#### Job 1:
Retype the article on India's 2020 liquidation amendments word for word, from "During the liquidation" to "a time-consuming process.", including both ends.
#### Job 2:
In the article on India's 2020 liquidation amendments, render this sentence in Spanish: "During the liquidation process, a creditor is required to file its claim with the liquidator."
#### Job 3:
Write the next part of the article on India's 2020 liquidation amendments, picking up after its last sentence.

#### Extract provided:
• • • •
The Insolvency and Bankruptcy Board of India (IBBI) on 13 November 2020 issued the Insolvency and Bankruptcy Board of India (Liquidation Process) (Fourth Amendment) Regulations, 2020 (Amendment) which introduced seminal changes to the liquidation regime under the Insolvency and Bankruptcy Code, 2016 (IBC). The Amendment has been introduced on the back of the discussion paper issued by IBBI on 26 August 2020 on Corporate Liquidation Process (Discussion Paper). This Amendment proposes solutions to resolve 2 major issues which plagued the efficacious and expeditious completion of a corporate liquidation process under the IBC, (a) assignment by a creditor of its claims / interest during liquidation; and (ii) disposal / assignment of non-readily realisable / illiquid assets. In this paper we are analysing these two issues, the manner in which the Amendments modify the corporate liquidation framework vis-à-vis these issues and their impact on the corporate liquidation process.

THE TWO KEY ISSUES

ISSUE 1: ASSIGNMENT OF CLAIMS/INTERESTS DURING LIQUIDATION

During the liquidation process, a creditor is required to file its claim with the liquidator. Subsequently, such claim gets settled pursuant to the realisation of the assets in the liquidation estate of the corporate debtor and its subsequent distribution in the manner set out in Section 53 of the IBC. This is a time-consuming process.
• • • •
#### Supplied information:
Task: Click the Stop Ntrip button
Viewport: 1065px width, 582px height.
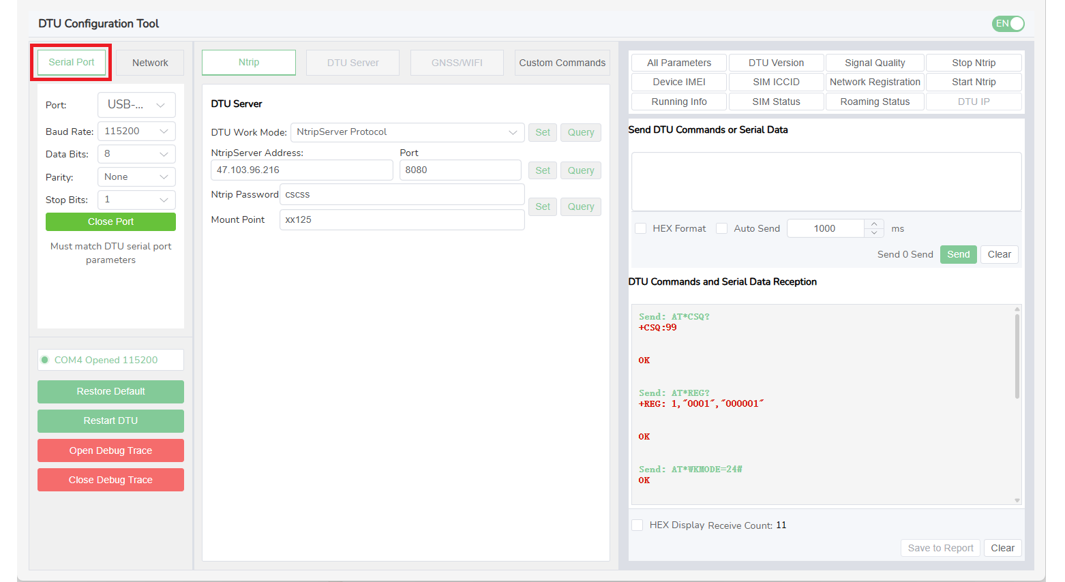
• • • •
#### Result 1:
During the liquidation process, a creditor is required to file its claim with the liquidator. Subsequently, such claim gets settled pursuant to the realisation of the assets in the liquidation estate of the corporate debtor and its subsequent distribution in the manner set out in Section 53 of the IBC. This is a time-consuming process.

#### Result 2:
Durante el proceso de liquidación, el acreedor debe presentar su reclamación ante el liquidador.

#### Result 3:
It is relevant to note that the scheme of the IBC allows a creditor to assign its claims in favour of a third party. Sections 5(7) and 5(20) of the IBC stipulate that the assignee of a financial debt or an operational debt shall also be considered as a financial creditor or an operational creditor, respectively. Further, in the context of a corporate insolvency resolution process, a creditor is allowed to assign the debt owed to it by a corporate debtor in favour of a third party in terms of Regulation 28 of the Insolvency and Bankruptcy Board of India (Insolvency Resolution Process for Corporate Persons) Regulations, 2016 (CIRP Regulations). However, the Insolvency and Bankruptcy Board of India (Liquidation Process) Regulations (Liquidation Regulations) did not, until the Amendment, set out an explicit mechanism by which a creditor could assign the debt owed to it by the corporate debtor, in favour of a third party.

Recognising this lacuna, the Discussion Paper proposed that a provision similar to that in the CIRP Regulations may be provided under Liquidation Regulations to enable exit of stakeholders who prefer not to wait until the realisation of assets and distribution of its proceeds. Pursuant to this suggestion offered in the Liquidation Regulations, the Amendment introduced Regulation 30A to the Liquidation Regulations , which inter alia , now stipulates that:

Thus, the Liquidation Regulations now provide a mechanism for assignment of claims which is similar to that already provided under the relevant regulations for the corporate insolvency resolution process (CIRP). Accordingly, an assignee of a creditor’s claim can be treated as a creditor during liquidation.

ISSUE 2: THE TREATMENT OF NON-READILY REALISABLE ASSETS DURING LIQUIDATION

It is a well settled principle that 2 of the most important objectives of the IBC are: (a) timebound resolution of stress of the corporate debtor; and (b) maximisation of value of the assets of the corporate debtor to ensure maximum recovery of dues by the creditors of such corporate debtor (Twin Objectives). The entire scheme of the IBC, including the CIRP and the liquidation process have been formulated in a manner which, inter-alia, ensures that the said Twin Objectives are met in a fixed time frame.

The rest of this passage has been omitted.